In fact John Calvin decried Baptists as holding dangerously false opinions on many fronts; he would have called them Anabaptists as their adherents would have been baptised as an infant and so would actually be baptised for a second time in joining the sect. Anabaptists in Europe did hold radical beliefs significantly divergent from the mainstream churches, including the separation of church and state; they were severely persecuted across Europe as dangerous, threatening the dissolution of Christendom and civic order, and they could be punished by drowning.

In England, the Baptists wrote their Confession of Faith in an effort to correct the many misapprehensions about the movement, and to demonstrate that they were not in fact radical, excepting the issue of infant versus believer baptism, as they interpreted the Bible. The aim was to demonstrate that they were not Anabaptists at all, but had only one, though key, differentiation. The publication was widely distributed, including at the houses of Parliament.

Though not accepted by many, their efforts did lead to greater acceptance, and the Baptist church gained converts over the 1640s. During the Cromwellian commonwealth in the 1650s, Baptists were well represented in the ruling classes, and major figures, including John Bunyon, were overt Baptists.

In 1688 the Toleration Act was passed, legalising non-conformist movements, and Baptists were firmly established as an acceptable religious group in the United Kingdom. By the end of the 17th century they had become recognised as a legitimate non-conformist church.

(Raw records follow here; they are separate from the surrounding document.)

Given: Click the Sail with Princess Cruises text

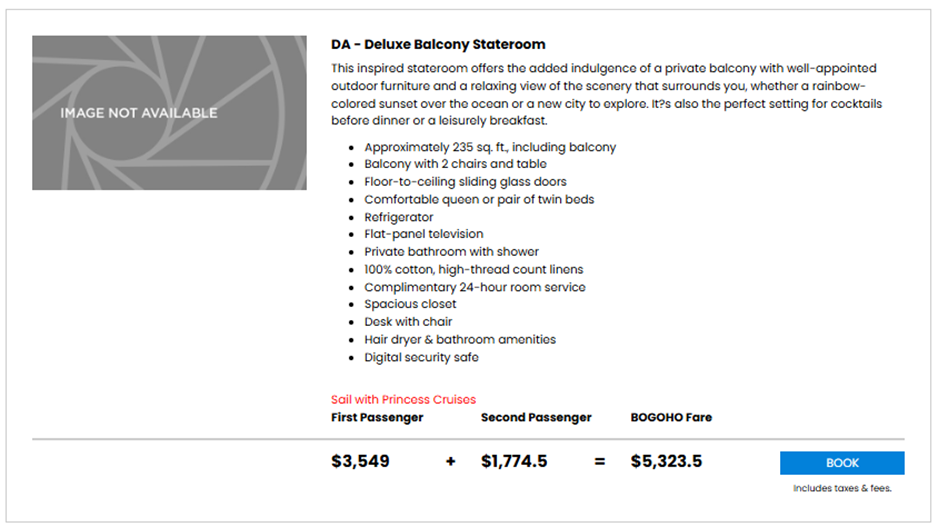Looking at the screenshot, I should [403, 399].
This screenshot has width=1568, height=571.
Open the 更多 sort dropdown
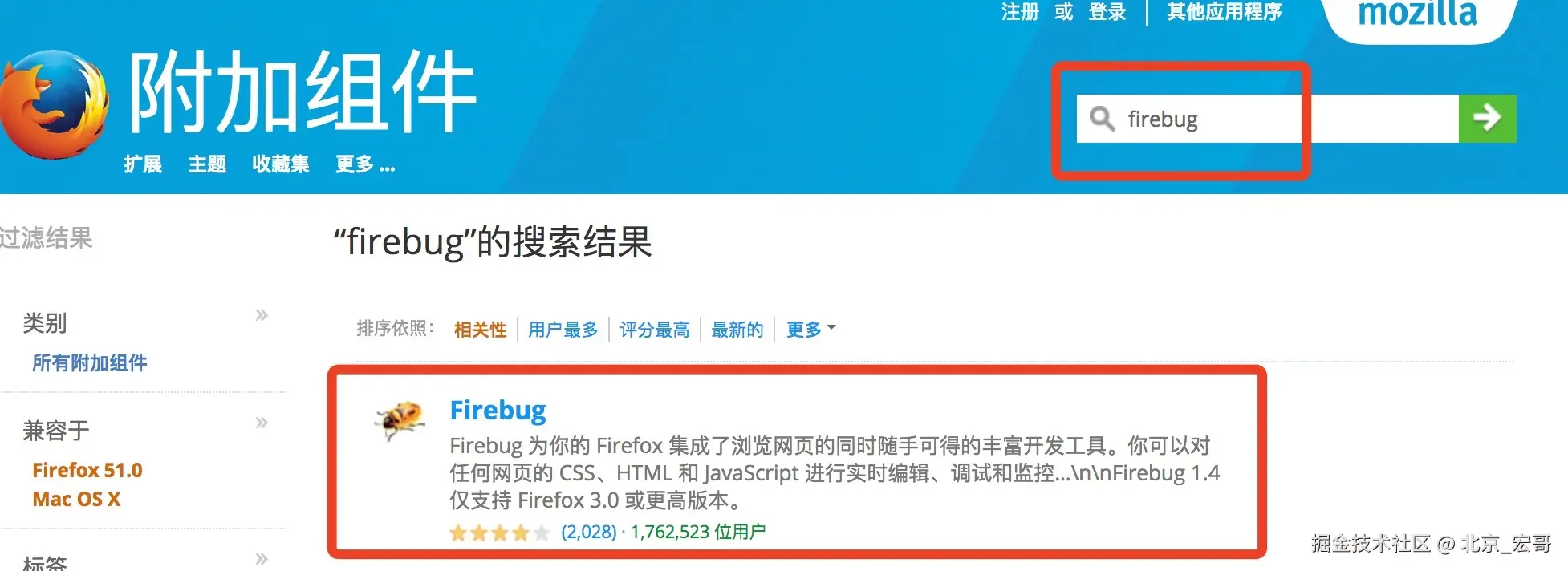[810, 330]
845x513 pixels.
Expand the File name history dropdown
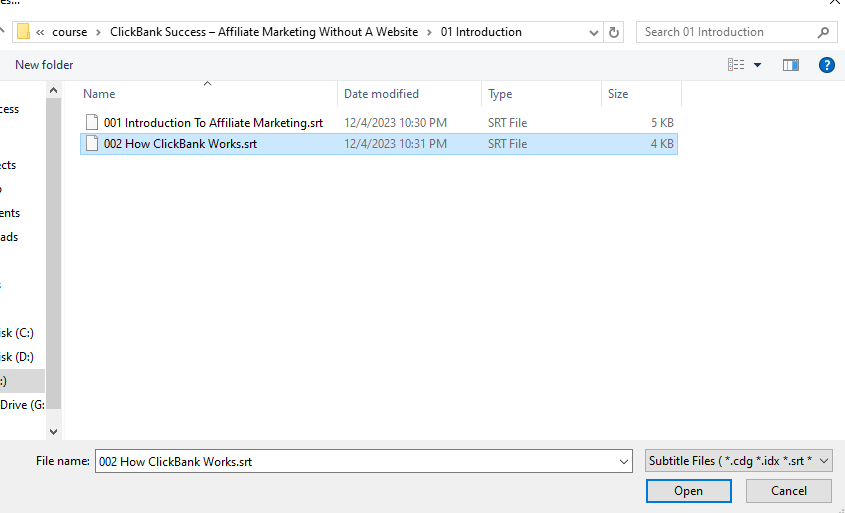(624, 461)
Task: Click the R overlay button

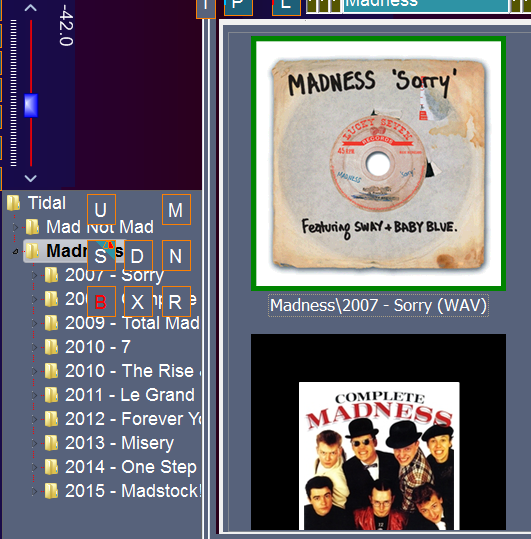Action: pyautogui.click(x=176, y=301)
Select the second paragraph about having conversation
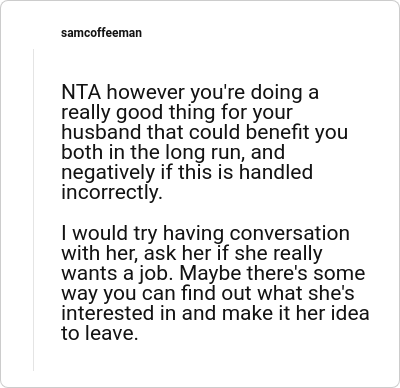 coord(215,283)
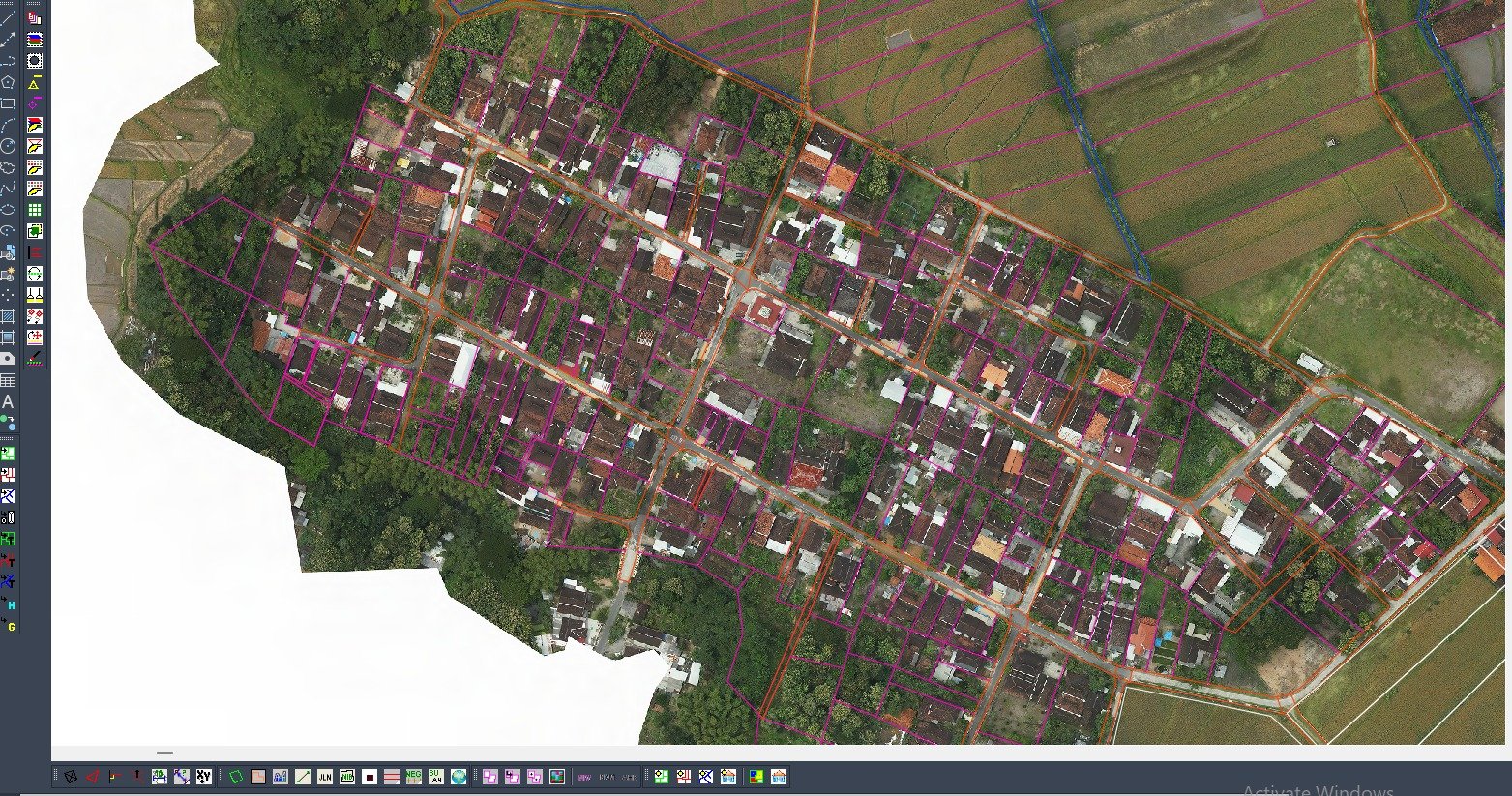The height and width of the screenshot is (796, 1512).
Task: Open the globe icon in bottom toolbar
Action: 459,776
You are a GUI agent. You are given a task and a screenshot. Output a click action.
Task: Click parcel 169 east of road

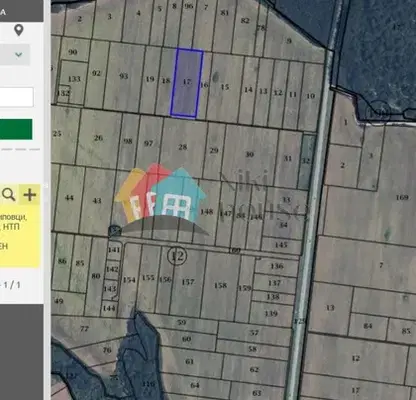coord(402,197)
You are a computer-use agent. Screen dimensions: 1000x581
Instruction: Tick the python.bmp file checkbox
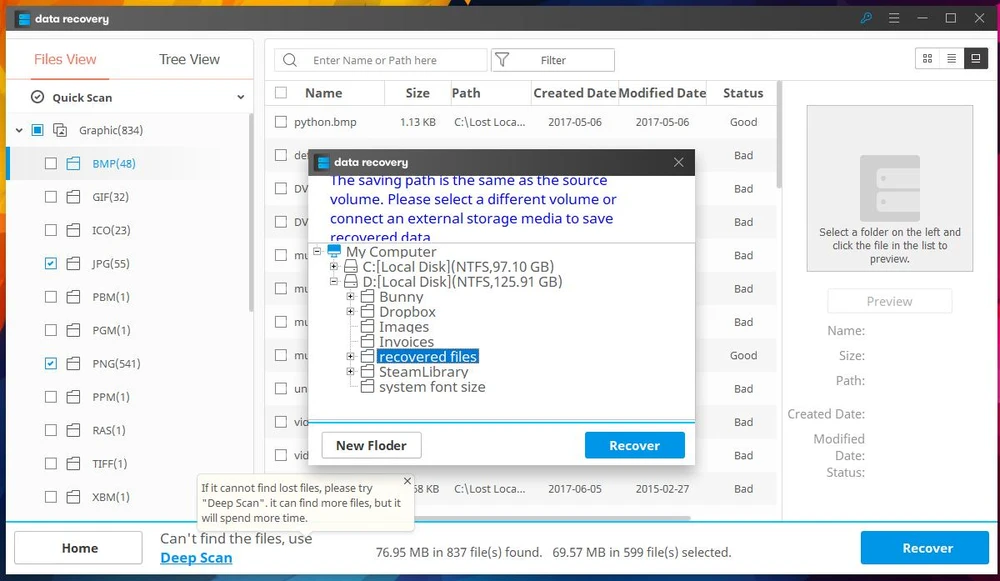(x=281, y=122)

The key factors in their growing acceptance were threefold: firstly, their clearly expressed interpretation of the Bible, demonstrating that the Bible contained no instruction regarding infant baptism; the Bible was available for people to see this for themselves in their own Bible-reading.

Secondly, views of the church were changing over the 1600s, with a gradual rise of congregationalism (popular among many Scottish courtiers of James I from 1603), with churches organised around local groups and congregations.

Thirdly, as England moved towards civil war, “top-down” authority weakened significantly, and centralised print censorship collapsed in the 1640s, so that people could suddenly write and read a far more diverse range of theological views. The collapse of the old order in this time allowed a great deal more questioning of established views, and the opportunity to explore new ways of doing things.

Such changes enabled the Baptists to expand on their position and beliefs, including the First London Baptist Confession of Faith, and to promulgate their ideas successfully, spreading out from London to the north and west, as far as Ireland.

After a fascinating talk containing a great deal of information, Dr Bingham answered questions, and remained online to continue discussion with those who chose to stay on.